Task – A complete, word-for-word restatement of the entries is needed.
::::
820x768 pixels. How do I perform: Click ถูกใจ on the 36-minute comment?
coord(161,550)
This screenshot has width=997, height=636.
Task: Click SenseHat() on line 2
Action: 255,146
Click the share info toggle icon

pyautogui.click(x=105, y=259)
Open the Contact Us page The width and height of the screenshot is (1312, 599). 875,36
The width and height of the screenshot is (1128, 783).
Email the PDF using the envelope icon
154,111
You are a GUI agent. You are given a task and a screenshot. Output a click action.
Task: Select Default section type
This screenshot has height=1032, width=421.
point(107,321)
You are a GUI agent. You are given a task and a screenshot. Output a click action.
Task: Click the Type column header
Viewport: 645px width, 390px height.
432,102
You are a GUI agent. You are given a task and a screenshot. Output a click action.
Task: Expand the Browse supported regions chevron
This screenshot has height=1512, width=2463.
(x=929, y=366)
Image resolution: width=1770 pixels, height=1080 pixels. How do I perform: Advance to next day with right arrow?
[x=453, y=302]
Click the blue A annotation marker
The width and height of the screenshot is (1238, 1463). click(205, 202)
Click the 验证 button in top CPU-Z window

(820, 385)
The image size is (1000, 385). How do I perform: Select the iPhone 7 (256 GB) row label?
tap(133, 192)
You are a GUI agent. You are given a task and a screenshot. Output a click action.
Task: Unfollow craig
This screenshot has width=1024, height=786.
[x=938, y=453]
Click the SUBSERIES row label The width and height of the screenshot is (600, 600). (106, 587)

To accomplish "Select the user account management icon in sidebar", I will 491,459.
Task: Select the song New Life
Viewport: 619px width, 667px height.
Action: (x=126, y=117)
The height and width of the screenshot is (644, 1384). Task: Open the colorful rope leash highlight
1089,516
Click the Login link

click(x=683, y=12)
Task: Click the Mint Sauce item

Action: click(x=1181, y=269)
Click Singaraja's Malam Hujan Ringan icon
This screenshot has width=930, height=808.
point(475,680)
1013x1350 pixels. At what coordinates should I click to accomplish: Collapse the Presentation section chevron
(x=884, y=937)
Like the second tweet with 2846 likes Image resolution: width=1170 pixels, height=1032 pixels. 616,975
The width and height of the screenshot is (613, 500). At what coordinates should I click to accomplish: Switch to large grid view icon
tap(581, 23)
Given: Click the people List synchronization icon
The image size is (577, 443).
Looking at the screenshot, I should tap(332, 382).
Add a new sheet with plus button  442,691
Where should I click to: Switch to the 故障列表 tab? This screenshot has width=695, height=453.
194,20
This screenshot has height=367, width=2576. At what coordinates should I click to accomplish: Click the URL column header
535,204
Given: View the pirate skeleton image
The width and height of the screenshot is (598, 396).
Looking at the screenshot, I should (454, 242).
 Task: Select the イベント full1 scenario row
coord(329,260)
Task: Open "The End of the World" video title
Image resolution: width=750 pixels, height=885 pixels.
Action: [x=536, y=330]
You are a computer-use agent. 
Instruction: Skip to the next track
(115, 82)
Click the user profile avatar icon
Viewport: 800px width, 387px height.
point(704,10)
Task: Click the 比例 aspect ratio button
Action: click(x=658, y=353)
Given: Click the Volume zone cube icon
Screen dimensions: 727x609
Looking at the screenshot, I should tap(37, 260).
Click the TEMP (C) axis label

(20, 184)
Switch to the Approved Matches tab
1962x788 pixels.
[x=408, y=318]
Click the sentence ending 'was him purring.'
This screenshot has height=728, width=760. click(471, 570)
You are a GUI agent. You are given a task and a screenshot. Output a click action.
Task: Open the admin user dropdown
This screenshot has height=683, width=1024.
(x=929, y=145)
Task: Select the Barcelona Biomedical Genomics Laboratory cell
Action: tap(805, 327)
::::
Response area –
820x768 pixels. How do I perform: Click ถูกใจ on the 36-minute comment?
coord(161,550)
This screenshot has width=997, height=636.
Task: Click SenseHat() on line 2
Action: 255,146
Click the share info toggle icon

pyautogui.click(x=105, y=259)
Open the Contact Us page The width and height of the screenshot is (1312, 599). 875,36
The width and height of the screenshot is (1128, 783).
Email the PDF using the envelope icon
154,111
You are a GUI agent. You are given a task and a screenshot. Output a click action.
Task: Select Default section type
This screenshot has height=1032, width=421.
point(107,321)
You are a GUI agent. You are given a task and a screenshot. Output a click action.
Task: Click the Type column header
Viewport: 645px width, 390px height.
432,102
You are a GUI agent. You are given a task and a screenshot. Output a click action.
Task: Expand the Browse supported regions chevron
This screenshot has height=1512, width=2463.
(x=929, y=366)
Image resolution: width=1770 pixels, height=1080 pixels. How do I perform: Advance to next day with right arrow?
[x=453, y=302]
Click the blue A annotation marker
The width and height of the screenshot is (1238, 1463). click(205, 202)
Click the 验证 button in top CPU-Z window

(820, 385)
The image size is (1000, 385). How do I perform: Select the iPhone 7 (256 GB) row label?
tap(133, 192)
You are a GUI agent. You are given a task and a screenshot. Output a click action.
Task: Unfollow craig
This screenshot has width=1024, height=786.
[x=938, y=453]
Click the SUBSERIES row label The width and height of the screenshot is (600, 600). (106, 587)

To accomplish "Select the user account management icon in sidebar", I will 491,459.
Task: Select the song New Life
Viewport: 619px width, 667px height.
Action: (x=126, y=117)
The height and width of the screenshot is (644, 1384). Task: Open the colorful rope leash highlight
1089,516
Click the Login link

click(x=683, y=12)
Task: Click the Mint Sauce item

Action: click(x=1181, y=269)
Click Singaraja's Malam Hujan Ringan icon
This screenshot has width=930, height=808.
point(475,680)
1013x1350 pixels. At what coordinates should I click to accomplish: Collapse the Presentation section chevron
(x=884, y=937)
Like the second tweet with 2846 likes Image resolution: width=1170 pixels, height=1032 pixels. 616,975
The width and height of the screenshot is (613, 500). At what coordinates should I click to accomplish: Switch to large grid view icon
tap(581, 23)
Given: Click the people List synchronization icon
The image size is (577, 443).
Looking at the screenshot, I should tap(332, 382).
Add a new sheet with plus button  442,691
Where should I click to: Switch to the 故障列表 tab? This screenshot has width=695, height=453.
194,20
This screenshot has height=367, width=2576. At what coordinates should I click to accomplish: Click the URL column header
535,204
Given: View the pirate skeleton image
The width and height of the screenshot is (598, 396).
Looking at the screenshot, I should (454, 242).
 Task: Select the イベント full1 scenario row
coord(329,260)
Task: Open "The End of the World" video title
Image resolution: width=750 pixels, height=885 pixels.
Action: [x=536, y=330]
You are a computer-use agent. 
Instruction: Skip to the next track
(115, 82)
Click the user profile avatar icon
Viewport: 800px width, 387px height.
point(704,10)
Task: Click the 比例 aspect ratio button
Action: click(x=658, y=353)
Given: Click the Volume zone cube icon
Screen dimensions: 727x609
Looking at the screenshot, I should tap(37, 260).
Click the TEMP (C) axis label

(20, 184)
Switch to the Approved Matches tab
1962x788 pixels.
[x=408, y=318]
Click the sentence ending 'was him purring.'
This screenshot has height=728, width=760. click(471, 570)
You are a GUI agent. You are given a task and a screenshot. Output a click action.
Task: Open the admin user dropdown
This screenshot has height=683, width=1024.
(x=929, y=145)
Task: Select the Barcelona Biomedical Genomics Laboratory cell
Action: tap(805, 327)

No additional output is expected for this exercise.